Grab these cheap little cuties on Amazon
The kind of simple joy that slows your breathing and reminds you that beauty doesn’t have to be complicated.

And these are seriously the most fun paint brush tip pens ever, also Amazon
We spent the day making handmade cards, followed by homemade pizza night and of course, the most romantic Disney movie of all time — the original 1955 Lady and the Tramp.
Once the littles were asleep, checked out a new romantic western, Where the Wind Blows. Because romantic Westerns were embedded in my brain since Dr. Quinn…Ok ok disclaimer, this is not Jane Seymour level of acting but the Trevor Donovan “visuals” made up for it…:-)
But somewhere between the paint markers and the pizza dough, this day shifted deeper for me.

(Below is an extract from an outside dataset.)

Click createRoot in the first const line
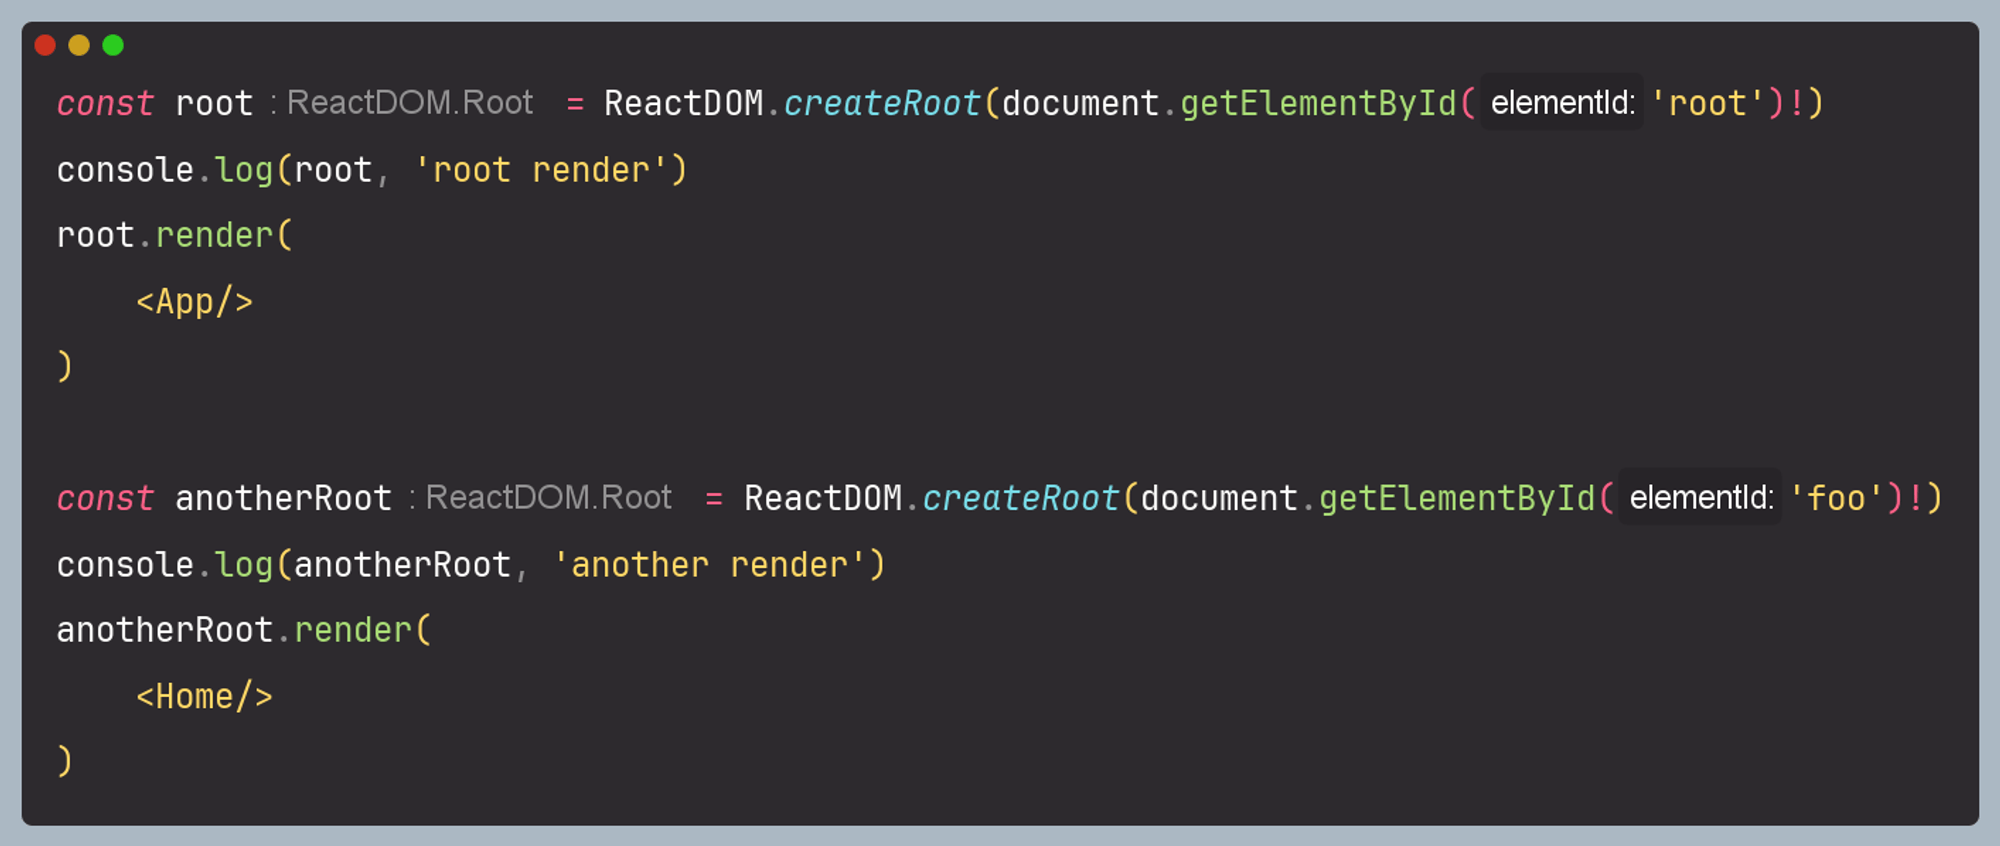2000x846 pixels. coord(881,103)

Last Sunday we made a “God Is Love” sign together. Just paper, stickers, and a quiet truth that felt bigger than the project itself. There’s something powerful about letting your hands create while your heart sits with a simple fact:

God loves us.
Valentine’s Day can feel hokey with a bloated expectation of perfect textbook romance, consumerism and overpriced dinners. Love packaged and priced and put on display. And while I adore celebrating the strength required to make a relationship precious, I’ve also come to cherish the quieter love underneath it all.
We can’t fully love another until we understand our own worth. And that understanding doesn’t come from compliments or external validation. It comes from knowing we are loved by our Heavenly Father — not for what we do, but simply because we are His.

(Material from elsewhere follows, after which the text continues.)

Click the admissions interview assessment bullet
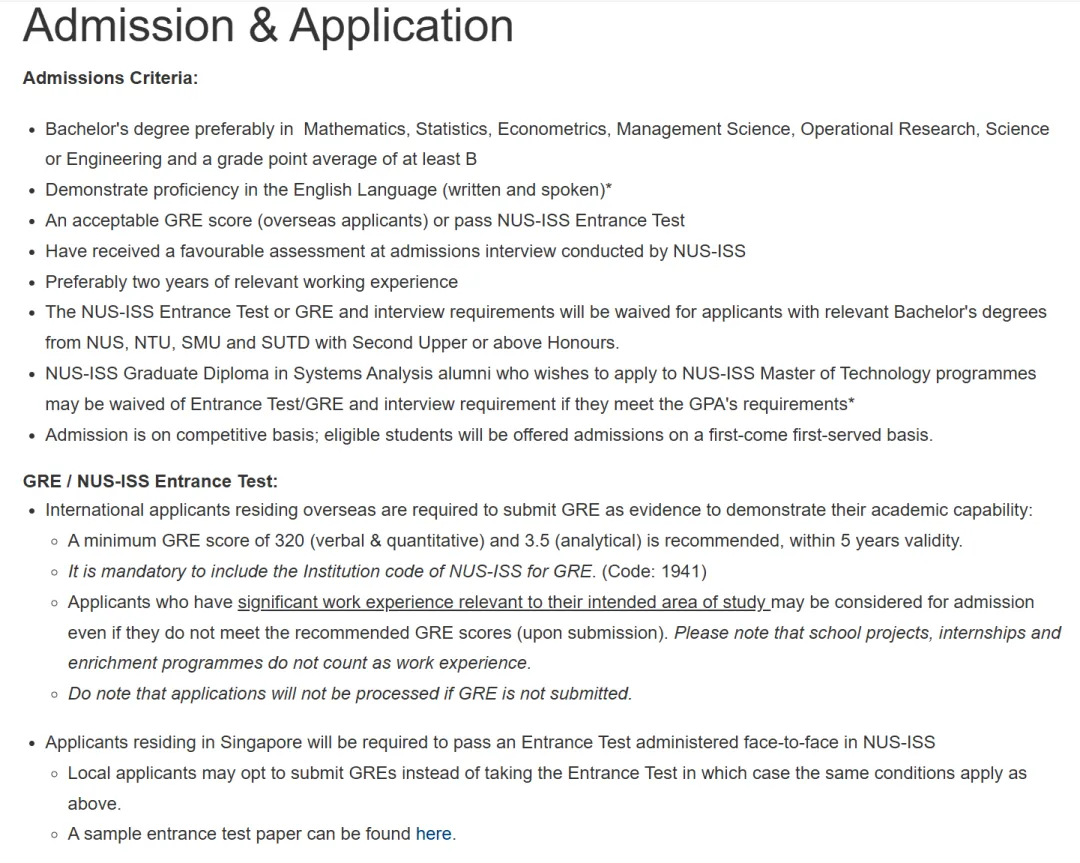This screenshot has width=1080, height=863. point(395,251)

Sometimes when I’m feeling down on myself, I ask one small question:
How would I speak to myself if my child came to me feeling this way?
I wouldn’t shame.
I wouldn’t criticize.
I wouldn’t weaponize regret.
I would kneel down. I would soften and remind them they are still good. Still worthy. Still deeply loved. Loved not for what we are in the moment, but all we have been and could be.
Why is it so hard to offer ourselves the same compassion?

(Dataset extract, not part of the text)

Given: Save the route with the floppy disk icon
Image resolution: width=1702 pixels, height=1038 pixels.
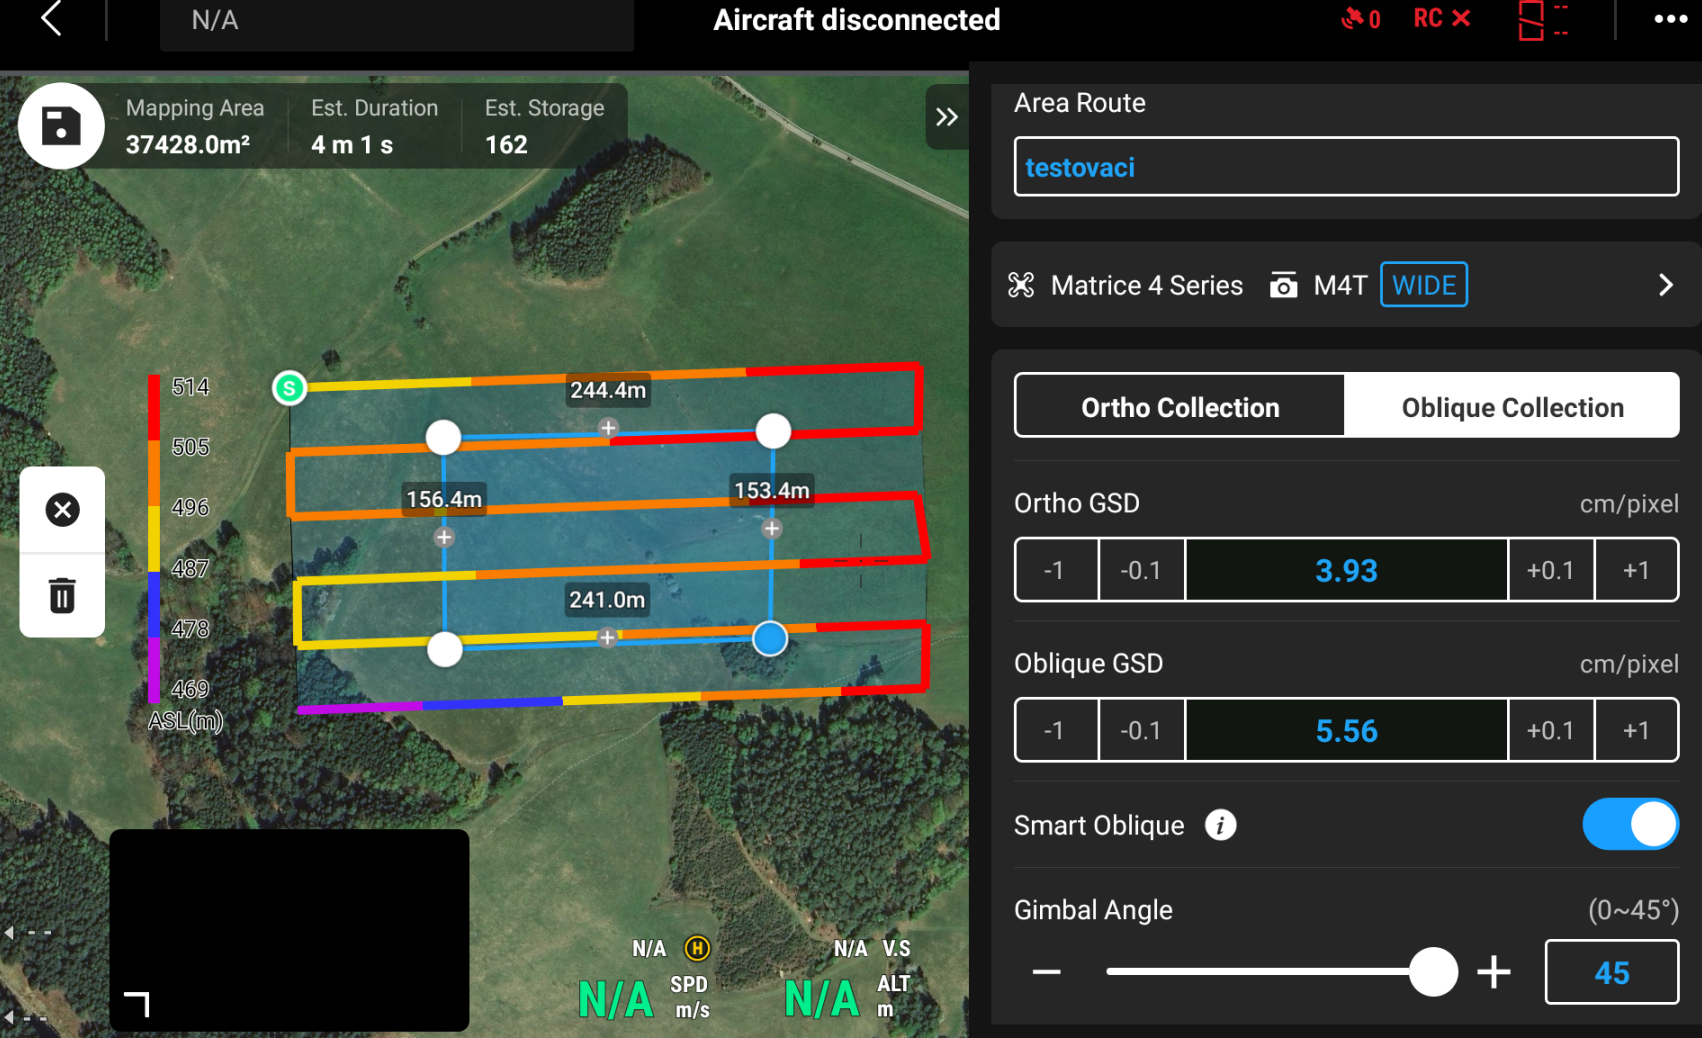Looking at the screenshot, I should tap(61, 126).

Life gets messy and tangled. I’ve always loved the image of our lives looking like the back of an embroidery piece — knots and stray strings everywhere. Loose threads. Wrong turns. But just flip it over, and God has managed to take all of our mistakes, mess ups and wrong turns and still make something beautiful on the right side.
Every single time in my life where I felt like things were too wrong to ever be right again — He took those broken pieces and built something better than I ever could have imagined. Not the life I planned. But a deeper one. A fuller one. A more beautiful one.
His mosaic will always be superior to our best laid plans.
That, to me, is true love.
Watching us stumble.
Seeing the pain that enters our lives — by our own choices or against our will.
And still weaving the twisted, knotted threads into something even more radiant than we hoped for.
It’s scary sometimes.
It hurts sometimes.
Growth usually does.
But remember; you are deeply, fiercely, relentlessly loved.
Trust that the design is still forming. Let Him turn the canvas.
Know that He has a plan, mapped out just for you. You don’t need to worry, or remain a hostage of regret.
Give Him time to make your life better than you ever dreamed of.
Simply Because, He loves you.

Love your thoughts on Valentine’s Day and life in general. I see a song in there somewhere.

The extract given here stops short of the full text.